Estómago

Es un tipo de tumor cuya incidencia está en retroceso, cuya incidencia ocupa el 7º lugar en orden de frecuencia. El origen de los tumores de tipo intestinal se relaciona con factores ambientales como dieta, estilo de vida e infección por H pylori, en tanto que se asocia con alteraciones genéticas para los tumores de tipo difuso. . Se trata también de un un tipo tumoral agresivo; aunque los resultados obtenidos con su tratamiento son, en general, mejores que los logrados con el cáncer de esófago, la mortalidad por cáncer gástrico constituye la 2ª causa de muerte relacionada con el cáncer a nivel mundial. La cirugía constituye el tratamiento esencial.

Diagnóstico:

Se efectúa tras el estudio de los síntomas del paciente. Lamentablemente no existe un síntoma característico de este tumor, siendo las manifestaciones muy variables. El procedimiento más habitual en la fase de diagnóstico es la endoscopia y biopsia.

Evacuación preoperatoria:

Incluye valoración global del paciente, con pruebas orgánicas específicas cuando se requieren y un meticuloso estudio de extensión de tumor, que normalmente exige endoscopia y biopsia, y estudio radiológicos, especialmente TAC.

Proceso previo a la operación:

Mejora del estado nutricional, corrección de alteraciones respiratorias en los casos que la requieran, evaluación y corrección de otros factores metabólicos.

Preparación de la cirugía:

La intervención siempre se efectúa bajo anestesia general. El ingreso se efectúa la noche antes de la intervención;  se efectúa profilaxis antibiótica y de la trombosis venosa profunda. No se precisa preparación intestinal sistemática.

La cirugía:

Se trata de un proceso complejo que exige extirpar la mayor parte e incluso la totalidad del estómago, juntos a las estaciones ganglionares relacionadas con la localización del tumor dentro del estómago, y que puede exigir la extirpación de órganos adyacentes sin se ven afectados por el tumor.
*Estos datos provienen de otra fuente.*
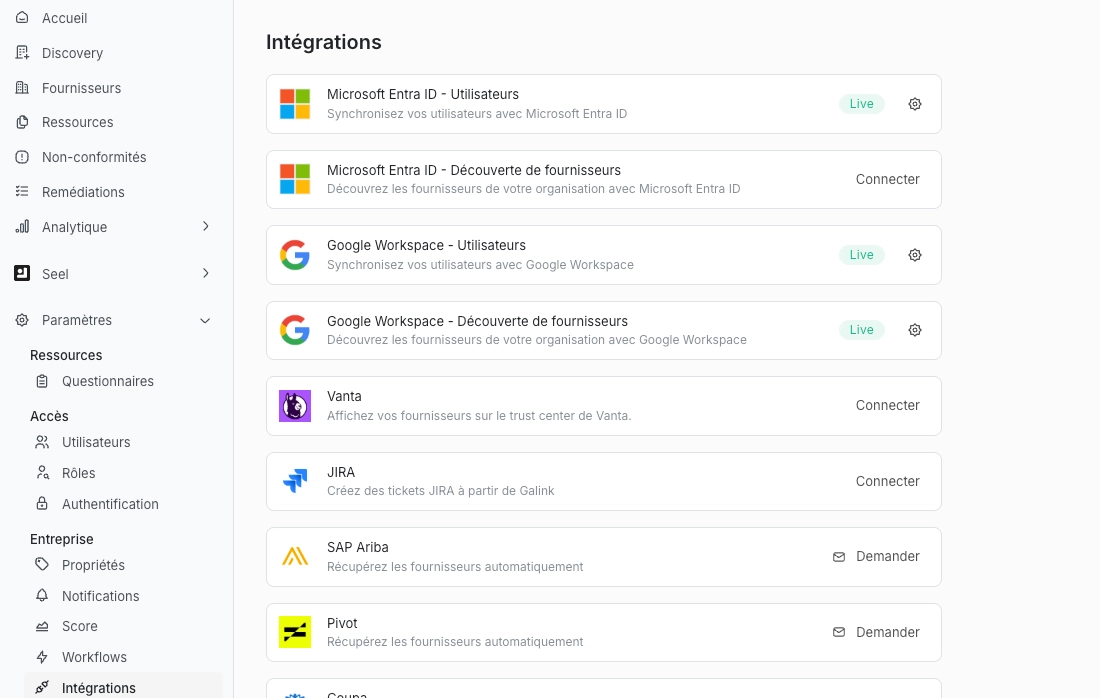Click the JIRA logo icon
Viewport: 1100px width, 698px height.
point(295,481)
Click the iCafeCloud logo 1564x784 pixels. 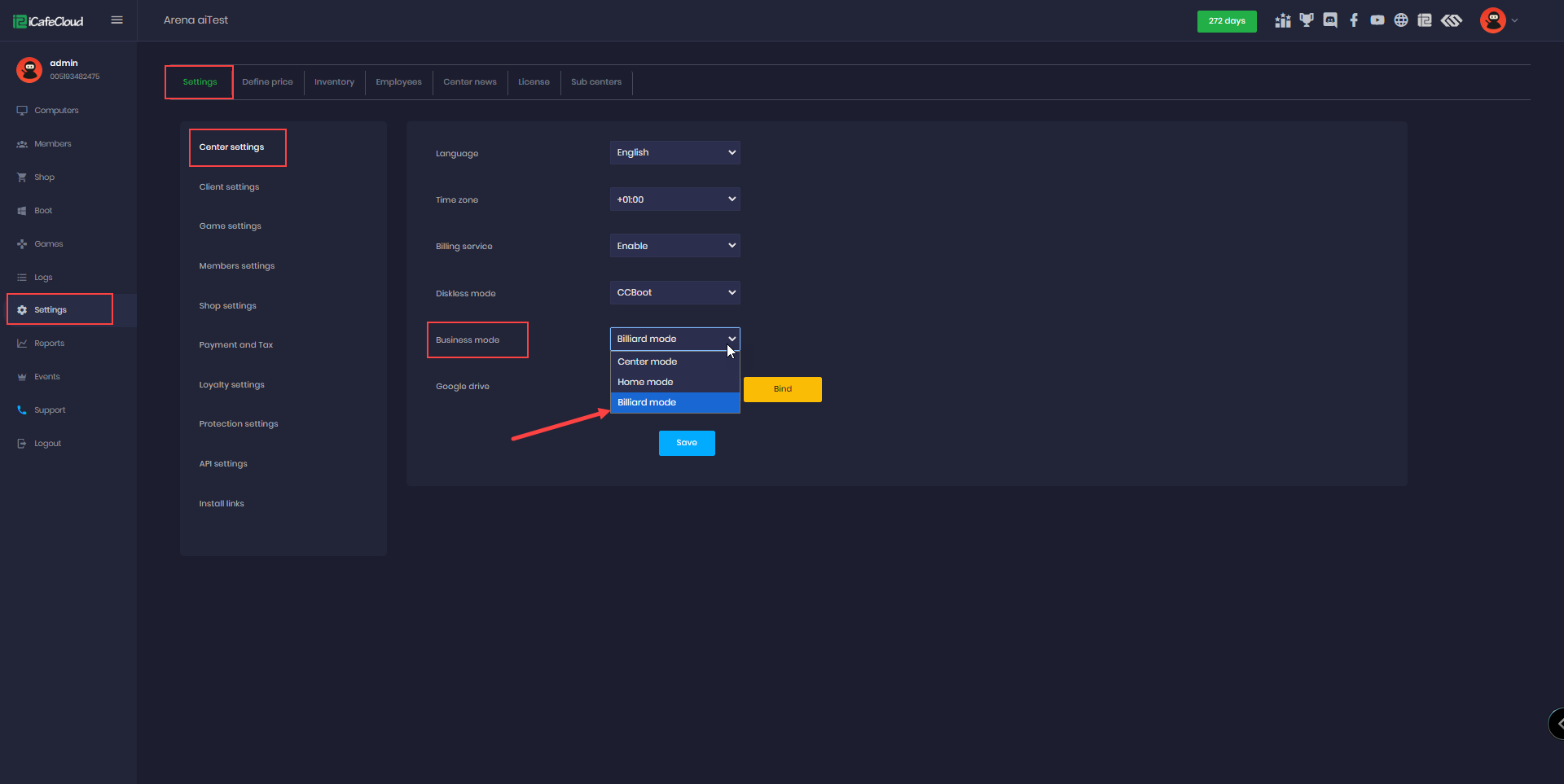click(x=49, y=21)
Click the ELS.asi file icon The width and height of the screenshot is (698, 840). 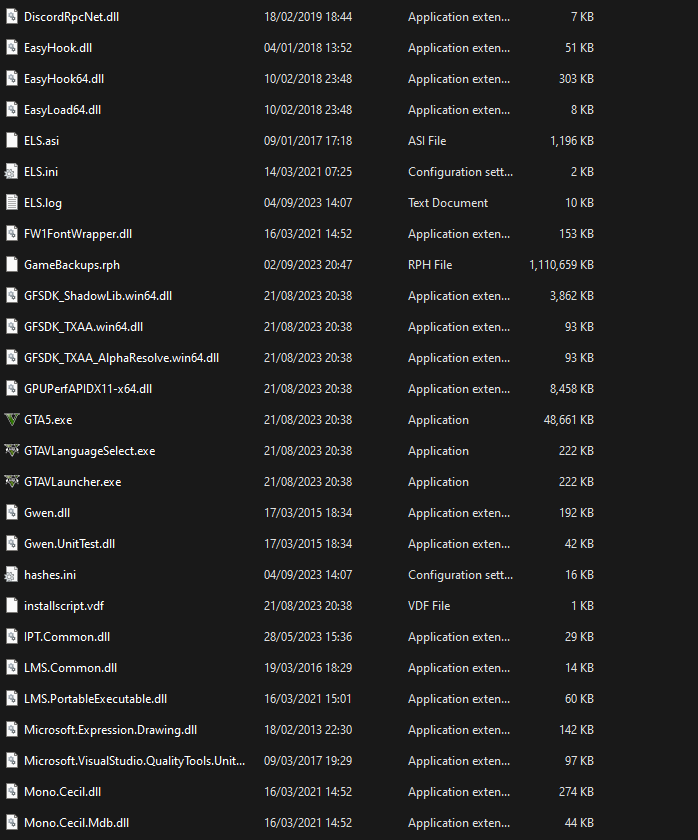(12, 141)
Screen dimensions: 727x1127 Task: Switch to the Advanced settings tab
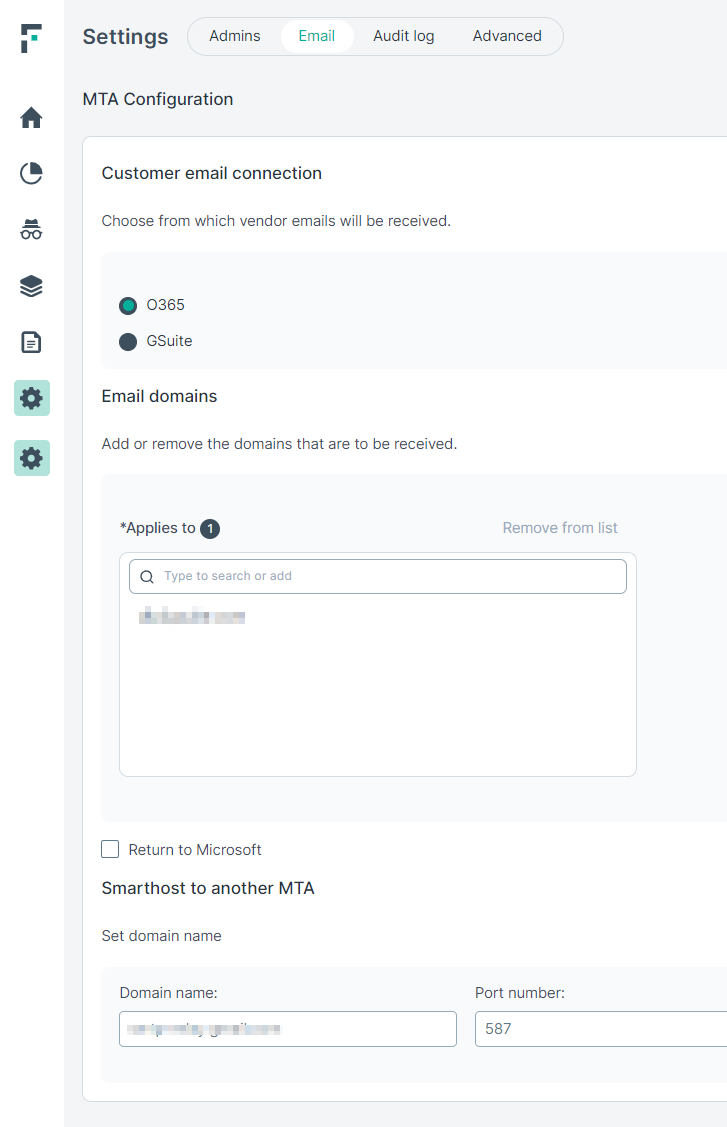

El procedimiento se puede efectuar mediante abordaje laparoscópico, disminuyendo la agresividad de la operación y las complicaciones, favoreciendo un una más rápida recuperación, con menos molestias; y ello sin detrimento en la calidad del resultado oncológico de la operación.   Son operaciones de larga duración, con promedios de ente 3 y 6 horas.

Postoperatorio:

Habitualmente no exige estancia en UCI. En esta etapa se busca la movilización precoz del paciente, así como la reasunción de ingesta oral tan pronto como sea posible, habitualmente tras algún tipo de estudio para confirmar la solidez de la reconstrucción efectuada. La estancia hospitalaria puede ser mayor de una semana.